# Anybody around Montana please help



## Rangermom (Aug 17, 2016)

Former Great Falls man charged with killing veteran
Exploitation charge filed against man suspected of killing Great Falls veteran

Great Falls Lost and Found Pets Public Group | Facebook


----------



## SpitfireV (Aug 18, 2016)

Sorry, I don't understand this thread.


----------



## R.Caerbannog (Aug 18, 2016)

SpitfireV said:


> Sorry, I don't understand this thread.


I think she's looking for info about the missing service dog.


----------



## SpitfireV (Aug 18, 2016)

Ah yes I see. I would wager the dog is unfortunately dead by now but animals are crafty animals and dogs are especially good scavengers.


----------



## Rangermom (Aug 18, 2016)

A disabled vet was murdered for his benefits. The suspect was arrested today. He stated that the service dog was dumped along highway 89 near Valier, Montana. Unfortunately this occurred in February so it has been 6 months. The family of Adam Petzack (victim) is begging for any help locating Buddy. They asked everyone to share the information everywhere. Adam's body has not yet been recovered either. There is no way of knowing for sure if the statements made by the murderer are accurate either.
Sorry for the confusion. I thought it would be easier to post the news links than try to condense this awful situation into a post.


----------



## BuckysBadger24 (Aug 18, 2016)

Did he state whether the dog was dead or alive when he "dumped" it?  And this is pretty fuckin awful, but boy If I was trying to hide something, Montana would be a good place to do it.  The authorities, and any good Samaritan's, have their work cut out for them.  I'll be praying that they can somehow find this vets body, and his companion.


----------



## Red Flag 1 (Aug 18, 2016)

Rangermom said:


> A disabled vet was murdered for his benefits. The suspect was arrested today. He stated that the service dog was dumped along highway 89 near Valier, Montana. Unfortunately this occurred in February so it has been 6 months. The family of Adam Petzack (victim) is begging for any help locating Buddy. They asked everyone to share the information everywhere. Adam's body has not yet been recovered either. There is no way of knowing for sure if the statements made by the murderer are accurate either.
> Sorry for the confusion. I thought it would be easier to post the news links than try to condense this awful situation into a post.
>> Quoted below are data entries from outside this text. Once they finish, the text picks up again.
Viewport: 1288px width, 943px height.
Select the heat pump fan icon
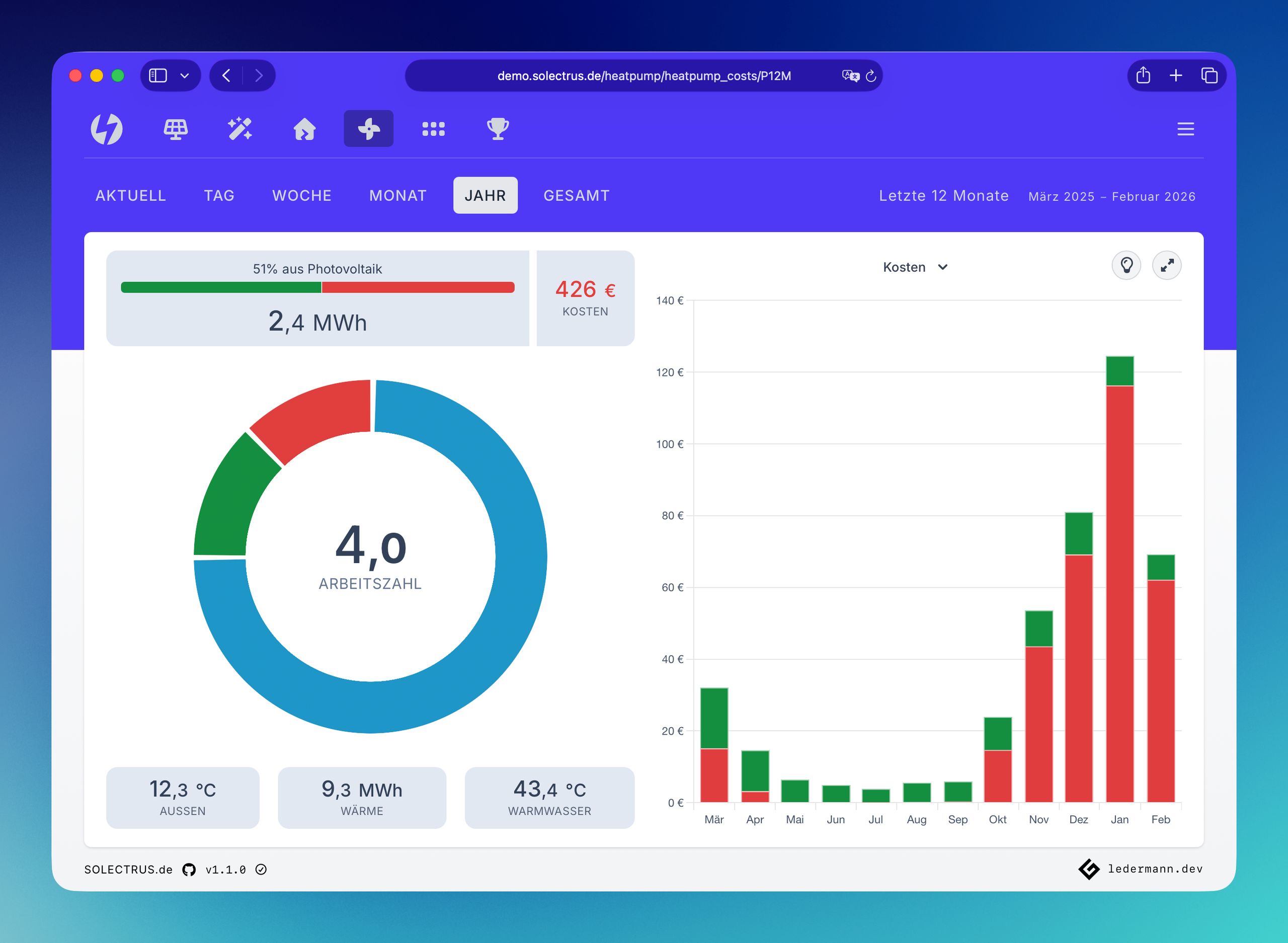369,129
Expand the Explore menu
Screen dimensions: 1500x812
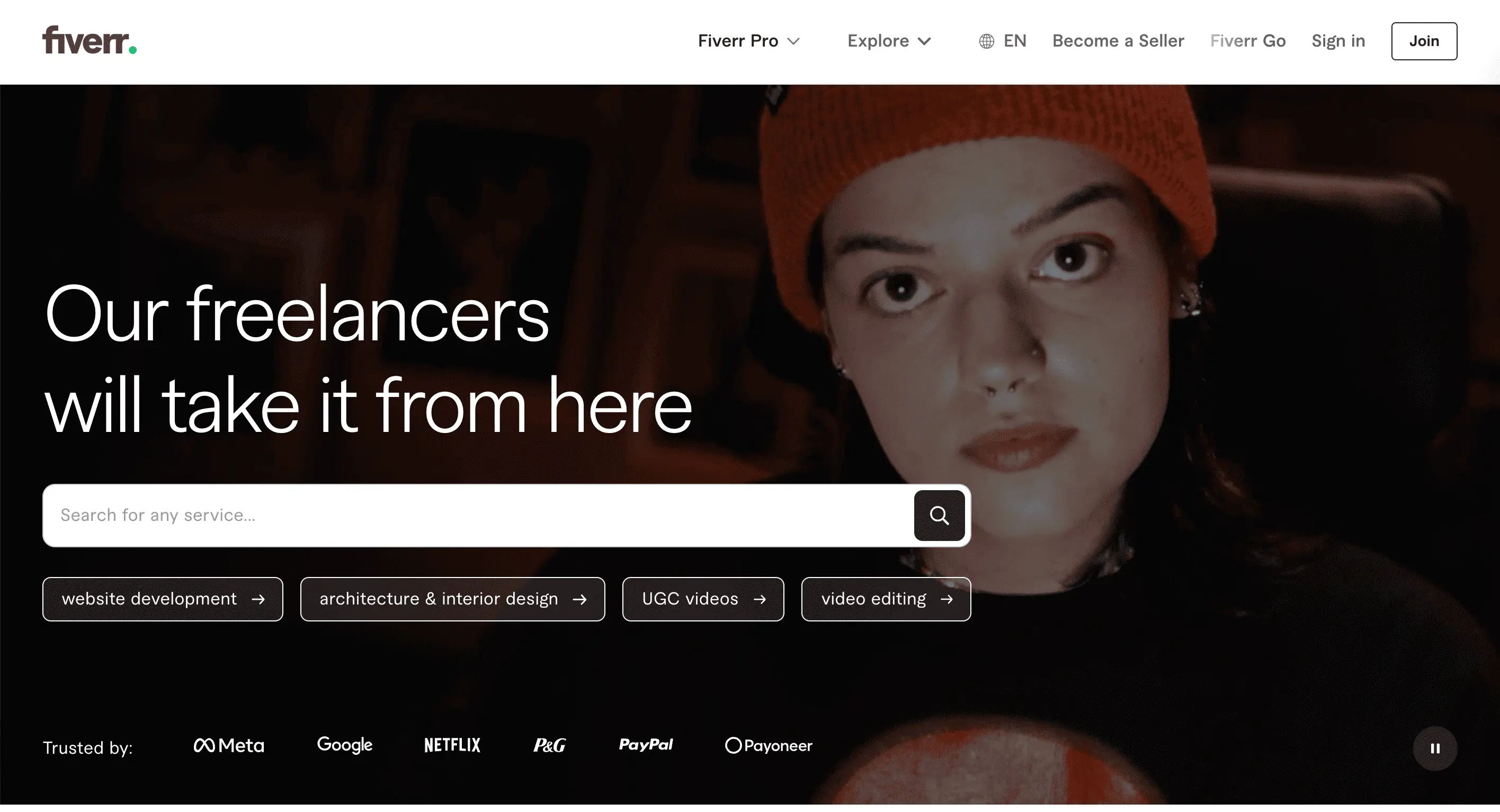(x=888, y=41)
Thanks for posting the links, and the follow on post explaining the story. It is always best to add a little something, rather than simply posting only links.

The only good news in this most horrid story, is that someone has been caught and charged.  My guess is that both the veteran, and his service dog were both lost at the same time. I hope the murderer will do the right thing and reveal where Adam Petzack and his service dog were cast aside.

For justice sake, and to save taxpayer funds, when found guilty, please just turn his killer over to any veteran group near by. The veterans will know how best to take care of things.


----------



## Rangermom (Aug 18, 2016)

Update:
 Human remains (presumed to be Adam) have been recovered buried on suspects rental property here in Great Falls.


----------



## Red Flag 1 (Aug 18, 2016)

Thanks for the update. There is some closure in finding Adam's remains. It would be so nice to find his canine service companion too; they should rest together.

I hope Adam's remains will find a resting place among his fellow veterans.

As for the bottom feeding subhuman who took Adam's life, we'ed like to spend just a little time with him after he is convicted.

Rest In God's Own Peace, Adam Petzack, and his Service Companion.


----------



## RackMaster (Aug 19, 2016)

RIP.  I hope the service dog beat the odds and is at least in a new home somewhere.


----------



## Gunz (Aug 19, 2016)

Red Flag 1 said:


> ...For justice sake, and to save taxpayer funds, when found guilty, please just turn his killer over to any veteran group near by. The veterans will know how best to take care of things....




a 7.62mm hole right between the peepers.


----------



## Rangermom (Aug 20, 2016)

Homicide suspect fighting extradition from Washington


----------